Start of Raw data
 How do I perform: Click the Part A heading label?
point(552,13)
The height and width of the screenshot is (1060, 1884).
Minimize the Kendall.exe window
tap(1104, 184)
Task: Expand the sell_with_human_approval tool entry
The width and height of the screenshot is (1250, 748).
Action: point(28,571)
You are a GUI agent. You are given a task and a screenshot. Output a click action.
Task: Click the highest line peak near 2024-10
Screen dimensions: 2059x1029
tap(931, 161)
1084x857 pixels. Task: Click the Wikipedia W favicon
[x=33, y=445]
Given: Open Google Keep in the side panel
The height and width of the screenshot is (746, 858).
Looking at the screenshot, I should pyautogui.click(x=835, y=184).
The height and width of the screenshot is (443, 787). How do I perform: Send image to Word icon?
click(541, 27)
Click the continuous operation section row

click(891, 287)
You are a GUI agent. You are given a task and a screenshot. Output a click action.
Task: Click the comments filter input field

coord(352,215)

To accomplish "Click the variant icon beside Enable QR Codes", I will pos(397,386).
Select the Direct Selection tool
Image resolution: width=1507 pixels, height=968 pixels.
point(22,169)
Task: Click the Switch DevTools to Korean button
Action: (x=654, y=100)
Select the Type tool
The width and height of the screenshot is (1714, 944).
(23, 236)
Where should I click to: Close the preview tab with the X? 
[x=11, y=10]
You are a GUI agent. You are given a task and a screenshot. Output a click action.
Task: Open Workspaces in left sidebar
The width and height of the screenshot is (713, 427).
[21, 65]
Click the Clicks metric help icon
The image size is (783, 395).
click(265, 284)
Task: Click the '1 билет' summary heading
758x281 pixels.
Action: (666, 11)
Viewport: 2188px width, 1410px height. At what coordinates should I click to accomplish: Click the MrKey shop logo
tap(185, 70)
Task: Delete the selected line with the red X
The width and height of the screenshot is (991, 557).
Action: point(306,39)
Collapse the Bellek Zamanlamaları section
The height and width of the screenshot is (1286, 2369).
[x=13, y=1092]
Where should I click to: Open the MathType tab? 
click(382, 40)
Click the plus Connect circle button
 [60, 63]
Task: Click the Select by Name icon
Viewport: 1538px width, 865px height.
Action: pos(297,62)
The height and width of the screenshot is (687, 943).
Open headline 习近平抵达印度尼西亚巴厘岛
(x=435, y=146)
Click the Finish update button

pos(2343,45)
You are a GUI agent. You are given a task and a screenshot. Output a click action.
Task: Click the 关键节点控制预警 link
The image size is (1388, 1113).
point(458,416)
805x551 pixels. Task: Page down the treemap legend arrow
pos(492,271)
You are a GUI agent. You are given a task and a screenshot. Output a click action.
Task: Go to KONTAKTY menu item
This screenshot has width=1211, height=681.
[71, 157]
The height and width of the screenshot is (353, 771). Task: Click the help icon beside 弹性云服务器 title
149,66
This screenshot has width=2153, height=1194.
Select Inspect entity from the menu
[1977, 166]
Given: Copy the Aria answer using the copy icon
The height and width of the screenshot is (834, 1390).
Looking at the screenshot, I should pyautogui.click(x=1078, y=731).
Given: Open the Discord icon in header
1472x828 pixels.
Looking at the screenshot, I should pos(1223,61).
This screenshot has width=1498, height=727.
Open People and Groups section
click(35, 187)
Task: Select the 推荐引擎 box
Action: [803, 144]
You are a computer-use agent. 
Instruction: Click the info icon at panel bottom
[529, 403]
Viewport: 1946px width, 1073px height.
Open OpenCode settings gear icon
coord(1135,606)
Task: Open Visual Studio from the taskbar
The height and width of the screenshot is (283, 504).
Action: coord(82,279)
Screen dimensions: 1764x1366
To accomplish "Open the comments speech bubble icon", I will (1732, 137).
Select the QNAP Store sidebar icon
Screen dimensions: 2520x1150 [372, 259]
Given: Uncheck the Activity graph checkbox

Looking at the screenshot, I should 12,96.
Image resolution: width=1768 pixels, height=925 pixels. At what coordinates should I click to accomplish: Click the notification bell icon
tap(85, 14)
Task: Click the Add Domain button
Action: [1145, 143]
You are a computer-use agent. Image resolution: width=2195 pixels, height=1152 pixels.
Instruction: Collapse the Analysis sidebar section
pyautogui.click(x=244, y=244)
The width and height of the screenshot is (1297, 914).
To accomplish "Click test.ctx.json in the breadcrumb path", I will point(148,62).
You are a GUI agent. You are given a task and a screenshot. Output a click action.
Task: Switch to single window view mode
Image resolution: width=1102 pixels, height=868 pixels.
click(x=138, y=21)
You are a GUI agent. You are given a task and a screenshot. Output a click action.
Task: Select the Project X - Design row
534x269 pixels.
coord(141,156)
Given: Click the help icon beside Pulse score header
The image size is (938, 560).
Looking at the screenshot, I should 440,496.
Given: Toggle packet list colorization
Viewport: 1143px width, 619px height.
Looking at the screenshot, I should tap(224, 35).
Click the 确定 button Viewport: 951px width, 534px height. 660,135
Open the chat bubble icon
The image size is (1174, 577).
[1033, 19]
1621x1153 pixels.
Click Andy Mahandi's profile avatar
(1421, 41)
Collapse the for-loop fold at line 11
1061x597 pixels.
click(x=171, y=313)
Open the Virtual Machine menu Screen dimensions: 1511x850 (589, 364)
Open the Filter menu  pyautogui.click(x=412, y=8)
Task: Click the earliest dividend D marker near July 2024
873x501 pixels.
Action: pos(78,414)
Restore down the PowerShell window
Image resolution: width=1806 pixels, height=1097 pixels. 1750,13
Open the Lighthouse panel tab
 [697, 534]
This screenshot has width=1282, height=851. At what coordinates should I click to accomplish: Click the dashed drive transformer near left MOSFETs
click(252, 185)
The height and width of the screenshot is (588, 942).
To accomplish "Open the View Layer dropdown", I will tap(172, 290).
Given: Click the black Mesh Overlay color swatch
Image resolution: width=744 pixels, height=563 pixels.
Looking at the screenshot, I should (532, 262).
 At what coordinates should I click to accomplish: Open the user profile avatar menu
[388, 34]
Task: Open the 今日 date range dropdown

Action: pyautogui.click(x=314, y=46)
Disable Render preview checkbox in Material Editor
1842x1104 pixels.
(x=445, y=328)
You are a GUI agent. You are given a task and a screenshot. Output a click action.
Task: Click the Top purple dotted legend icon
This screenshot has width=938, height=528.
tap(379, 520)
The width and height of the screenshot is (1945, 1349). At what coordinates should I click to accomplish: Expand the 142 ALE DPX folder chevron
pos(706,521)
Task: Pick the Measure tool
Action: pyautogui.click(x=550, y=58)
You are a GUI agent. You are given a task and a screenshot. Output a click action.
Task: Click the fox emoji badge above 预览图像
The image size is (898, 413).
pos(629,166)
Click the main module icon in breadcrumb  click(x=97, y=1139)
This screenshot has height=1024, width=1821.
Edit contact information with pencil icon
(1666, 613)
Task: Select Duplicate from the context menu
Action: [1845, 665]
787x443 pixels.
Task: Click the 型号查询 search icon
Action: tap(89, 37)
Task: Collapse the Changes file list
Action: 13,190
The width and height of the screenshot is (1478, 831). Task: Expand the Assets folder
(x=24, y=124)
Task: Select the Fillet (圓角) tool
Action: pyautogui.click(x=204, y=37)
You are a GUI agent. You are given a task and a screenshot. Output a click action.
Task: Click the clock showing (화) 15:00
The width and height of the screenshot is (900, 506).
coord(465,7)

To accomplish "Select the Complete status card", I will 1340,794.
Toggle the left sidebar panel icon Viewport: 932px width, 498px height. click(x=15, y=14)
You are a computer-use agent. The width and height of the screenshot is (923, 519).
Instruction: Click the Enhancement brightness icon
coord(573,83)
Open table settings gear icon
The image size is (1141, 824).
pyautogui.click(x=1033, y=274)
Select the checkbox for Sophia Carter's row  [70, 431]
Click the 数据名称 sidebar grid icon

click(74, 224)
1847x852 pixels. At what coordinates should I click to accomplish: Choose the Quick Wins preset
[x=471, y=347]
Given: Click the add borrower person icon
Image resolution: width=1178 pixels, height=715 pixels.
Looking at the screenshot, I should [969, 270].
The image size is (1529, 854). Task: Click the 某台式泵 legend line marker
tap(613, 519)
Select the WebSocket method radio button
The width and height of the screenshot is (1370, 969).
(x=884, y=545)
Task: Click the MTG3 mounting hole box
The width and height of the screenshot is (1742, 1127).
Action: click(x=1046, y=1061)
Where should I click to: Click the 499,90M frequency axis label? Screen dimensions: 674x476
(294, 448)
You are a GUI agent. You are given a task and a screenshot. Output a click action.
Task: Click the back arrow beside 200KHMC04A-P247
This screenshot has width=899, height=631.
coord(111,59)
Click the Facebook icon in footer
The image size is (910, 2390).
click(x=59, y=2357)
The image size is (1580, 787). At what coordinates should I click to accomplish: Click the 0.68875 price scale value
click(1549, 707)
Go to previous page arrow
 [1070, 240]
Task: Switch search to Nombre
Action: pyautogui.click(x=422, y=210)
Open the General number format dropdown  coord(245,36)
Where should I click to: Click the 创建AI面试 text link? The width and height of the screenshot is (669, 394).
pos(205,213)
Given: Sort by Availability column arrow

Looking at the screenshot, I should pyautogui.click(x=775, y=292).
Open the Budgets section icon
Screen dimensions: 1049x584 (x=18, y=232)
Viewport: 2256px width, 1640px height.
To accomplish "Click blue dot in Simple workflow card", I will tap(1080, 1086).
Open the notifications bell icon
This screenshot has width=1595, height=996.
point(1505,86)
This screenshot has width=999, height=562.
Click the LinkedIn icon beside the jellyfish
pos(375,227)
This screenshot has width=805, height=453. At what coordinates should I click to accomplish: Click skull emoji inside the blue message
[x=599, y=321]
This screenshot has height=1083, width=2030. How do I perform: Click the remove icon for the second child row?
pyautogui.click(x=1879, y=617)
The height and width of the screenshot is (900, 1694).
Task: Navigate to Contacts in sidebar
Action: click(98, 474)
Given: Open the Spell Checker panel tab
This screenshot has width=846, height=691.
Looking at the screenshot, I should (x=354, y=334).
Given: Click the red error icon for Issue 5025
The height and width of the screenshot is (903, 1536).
End of Raw data
Locate all lines in the listing above with the word "card" and copy them.

**Answer for this exercise**:
To accomplish "Select the Complete status card", I will 1340,794.
To accomplish "Click blue dot in Simple workflow card", I will tap(1080, 1086).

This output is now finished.